La presi come una conferma.
«Non fidarti troppo, però. Fanno bene a mantenere le distanze. Siamo ancora pericolosi».
«Non capisco».
«Ci proviamo», spiegò, lentamente. «Di solito riusciamo molto bene in ciò che facciamo. Ogni tanto compiamo qualche errore. Io, per esempio, non dovrei restare solo con te».
«Questo è un errore?». Mi accorsi della mia voce triste, senza capire se anche lui l’avesse notata.
«Un errore molto pericoloso», mormorò.
A quel punto tacemmo entrambi. Guardavo i fasci di luce dei fari curvarsi assieme alla strada. Erano troppo veloci, sembravano irreali, come in un videogioco. Il tempo scorreva lesto come la strada scura alle nostre spalle, e avevo il terrore che quella fosse la mia ultima occasione per restare sola con lui, così, apertamente, senza muri a separarci. Le sue parole alludevano a un’idea che non volevo prendere in considerazione. Non potevo sprecare nemmeno un istante.
«Vai avanti», chiesi, disperata, incurante di cosa avrebbe detto, solo per sentirlo parlare di nuovo.
Mi lanciò un’occhiata, stupito dal tono mutato della mia voce. «Cos’altro vuoi sapere?».
«Dimmi perché vai a caccia di animali, anziché di esseri umani», suggerii, ancora con lo sconforto nella voce. Avevo gli occhi lucidi, e mi sforzavo di combattere il senso di pena che voleva prendere il sopravvento.
«Non voglio essere un mostro». Parlò a voce bassissima.
«Ma gli animali non ti bastano?».
Fece una pausa. «Non ho verificato, ovviamente, ma immagino che sia come una dieta a base solo di tofu e latte di soia. Per scherzare, ci definiamo “vegetariani”. Gli animali non placano del tutto la fame, o meglio, la sete. Ma riusciamo a mantenerci in forze. Il più delle volte». La sua voce tornò minacciosa: «Talvolta è davvero difficile».
«Anche in questo momento?».
Sospirò. «Sì».
«Però adesso non hai fame», dissi, ed era una constatazione, non una domanda.
«Cosa te lo fa pensare?».
«I tuoi occhi. Ho una teoria, te l’ho detto. Ho notato che le persone - soprattutto gli uomini - diventano indisponenti, quando hanno fame».
Si lasciò scappare una risata leggera. «Sei una brava osservatrice, eh?».
Non risposi: restai semplicemente in ascolto della sua risata, per conservarne il ricordo.
«Lo scorso weekend sei andato a caccia con Emmett?», chiesi, quando tornò il silenzio.
«Sì». Per un secondo esitò, indeciso se proseguire. «Non avrei voluto andare via, ma ne avevo bisogno. È più facile starti vicino quando non ho sete».

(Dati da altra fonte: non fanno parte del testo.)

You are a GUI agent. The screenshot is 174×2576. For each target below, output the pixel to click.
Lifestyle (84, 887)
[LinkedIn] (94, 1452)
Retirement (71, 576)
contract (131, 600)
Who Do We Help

«Perché non volevi andarci?».
«Starti lontano... mi rende... ansioso». Il suo sguardo era dolce ma intenso, e mi sciolse. «Non scherzavo, quando ti ho chiesto di badare a non cadere nell’oceano o a non farti investire, giovedì. Per tutto il fine settimana sono rimasto in pensiero. E dopo stasera, mi sorprende che tu sia sopravvissuta al weekend senza farti un graffio». Scosse il capo e poi parve ricordarsi di qualcosa: «Be’, non proprio».
«Cosa?».
«Le tue mani». Notai i graffi quasi invisibili sui miei polsi. Non perdeva un particolare.
«Sono caduta», sospirai.
«Lo immaginavo». Le labbra si incurvarono in un sorriso. «È anche vero che, per i tuoi standard, avrebbe potuto andare peggio, ed è proprio questo che mi ha tormentato, mentre ero lontano da te. Sono stati tre giorni molto lunghi. Ho rischiato di far saltare i nervi a Emmett». Mi rivolse un sorriso dolente.